Cinéma

Annecy 2024 - Le SPI entend prendre collectivement la mesure de la période difficile qui s’annonce

Date de publication : 14/06/2024 - 08:09

Six ans après la création de son collège animation, le SPI a opéré sa première conférence de presse au Festival d’Annecy afin de mettre en avant ses actions et combats menés en faveur de la création et de la production indépendante d’animation.

"Cette année est particulière avec d'un côté des motifs de réjouissance, notamment un nombre record de films produits par les adhérents du SPI présents dans les différentes sélections ici à Annecy, mais aussi la signature d'accords structurants pour la filière. Il y a aussi des incertitudes qui planent sur le secteur, du fait notamment du ralentissement des investissements en prestations de services par les plateformes de streaming. Nous sommes entrés il y a un an maintenant dans un cycle que l'on espère le moins long possible, avec derrière des conséquences pour les producteurs, les emplois et les projets. La question qui se pose aujourd'hui, c'est de savoir comment collectivement prendre la mesure de cette période, pour permettre de la traverser sans trop de dommages" a résumé d’entrée de jeu Sébastien Onomo, vice-président animation du SPI.

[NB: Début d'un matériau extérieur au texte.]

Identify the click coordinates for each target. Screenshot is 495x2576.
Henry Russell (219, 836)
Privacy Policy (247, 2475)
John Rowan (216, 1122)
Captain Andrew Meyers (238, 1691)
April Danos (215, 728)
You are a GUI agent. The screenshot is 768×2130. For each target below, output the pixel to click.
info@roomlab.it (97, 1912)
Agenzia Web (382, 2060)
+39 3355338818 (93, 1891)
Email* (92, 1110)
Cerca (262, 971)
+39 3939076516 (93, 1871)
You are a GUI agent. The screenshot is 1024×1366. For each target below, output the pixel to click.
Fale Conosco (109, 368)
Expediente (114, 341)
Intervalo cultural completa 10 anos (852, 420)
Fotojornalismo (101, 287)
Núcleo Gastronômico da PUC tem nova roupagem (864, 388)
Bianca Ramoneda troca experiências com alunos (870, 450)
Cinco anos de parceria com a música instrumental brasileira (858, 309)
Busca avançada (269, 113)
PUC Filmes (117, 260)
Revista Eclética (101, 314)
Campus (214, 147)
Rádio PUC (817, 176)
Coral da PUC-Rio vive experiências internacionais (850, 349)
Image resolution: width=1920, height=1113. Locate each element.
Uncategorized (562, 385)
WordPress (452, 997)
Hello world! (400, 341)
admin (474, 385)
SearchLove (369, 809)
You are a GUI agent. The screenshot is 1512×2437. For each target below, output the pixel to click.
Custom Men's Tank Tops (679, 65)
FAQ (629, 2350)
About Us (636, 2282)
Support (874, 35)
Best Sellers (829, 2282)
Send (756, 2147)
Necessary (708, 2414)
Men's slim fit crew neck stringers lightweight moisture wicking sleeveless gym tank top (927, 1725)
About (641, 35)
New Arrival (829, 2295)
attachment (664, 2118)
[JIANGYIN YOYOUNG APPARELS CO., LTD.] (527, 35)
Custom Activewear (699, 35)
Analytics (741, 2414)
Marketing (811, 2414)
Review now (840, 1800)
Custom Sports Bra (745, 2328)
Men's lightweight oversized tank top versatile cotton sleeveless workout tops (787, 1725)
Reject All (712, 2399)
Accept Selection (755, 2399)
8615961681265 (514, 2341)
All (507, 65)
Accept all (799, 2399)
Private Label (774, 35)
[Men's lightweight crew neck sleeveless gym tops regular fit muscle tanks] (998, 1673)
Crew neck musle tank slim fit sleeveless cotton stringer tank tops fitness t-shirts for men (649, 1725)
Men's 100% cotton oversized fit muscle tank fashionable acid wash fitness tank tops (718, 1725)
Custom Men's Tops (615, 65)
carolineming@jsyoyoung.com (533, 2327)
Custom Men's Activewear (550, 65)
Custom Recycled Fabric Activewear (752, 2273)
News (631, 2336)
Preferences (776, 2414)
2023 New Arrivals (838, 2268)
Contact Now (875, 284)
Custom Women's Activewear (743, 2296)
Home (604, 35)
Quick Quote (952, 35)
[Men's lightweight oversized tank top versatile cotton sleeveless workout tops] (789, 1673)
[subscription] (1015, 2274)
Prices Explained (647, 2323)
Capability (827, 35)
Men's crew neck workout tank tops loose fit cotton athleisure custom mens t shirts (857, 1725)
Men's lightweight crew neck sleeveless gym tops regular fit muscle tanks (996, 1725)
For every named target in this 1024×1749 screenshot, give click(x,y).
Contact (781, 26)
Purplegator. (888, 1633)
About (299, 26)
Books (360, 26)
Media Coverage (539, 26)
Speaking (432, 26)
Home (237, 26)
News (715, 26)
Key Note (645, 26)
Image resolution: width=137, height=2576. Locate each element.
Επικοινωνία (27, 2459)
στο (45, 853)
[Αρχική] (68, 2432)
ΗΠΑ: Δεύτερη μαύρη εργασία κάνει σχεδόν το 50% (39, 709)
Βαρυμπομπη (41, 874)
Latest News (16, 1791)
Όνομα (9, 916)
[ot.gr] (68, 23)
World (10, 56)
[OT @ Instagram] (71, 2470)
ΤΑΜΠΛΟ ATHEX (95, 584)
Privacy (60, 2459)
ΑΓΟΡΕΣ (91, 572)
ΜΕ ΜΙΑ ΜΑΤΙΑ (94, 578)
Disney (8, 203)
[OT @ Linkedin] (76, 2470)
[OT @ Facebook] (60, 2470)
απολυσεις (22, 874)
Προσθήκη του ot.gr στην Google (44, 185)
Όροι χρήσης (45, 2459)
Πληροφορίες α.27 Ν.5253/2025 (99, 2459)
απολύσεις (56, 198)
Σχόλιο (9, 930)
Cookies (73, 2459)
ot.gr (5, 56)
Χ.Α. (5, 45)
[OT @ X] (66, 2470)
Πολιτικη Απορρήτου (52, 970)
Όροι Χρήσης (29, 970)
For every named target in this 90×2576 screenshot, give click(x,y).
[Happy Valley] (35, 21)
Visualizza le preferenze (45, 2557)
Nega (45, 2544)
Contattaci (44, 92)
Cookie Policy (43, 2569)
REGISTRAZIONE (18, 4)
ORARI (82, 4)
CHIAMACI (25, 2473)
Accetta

Ce dernier a également insisté sur les valeurs d'indépendance "qui nous paraissent essentielles. C’est aussi une des garanties à la préservation de la liberté de la création, des auteurs et des autrices. Avec ces incertitudes sectorielles, s'ajoute l'instabilité politique dans laquelle nous sommes plongés depuis quelques jours. Nous rappelons à la France la vraie réalité, à laquelle nous sommes condamnés aujourd'hui. notre attachement sans faille à un service public de l'audiovisuel indépendant du pouvoir public".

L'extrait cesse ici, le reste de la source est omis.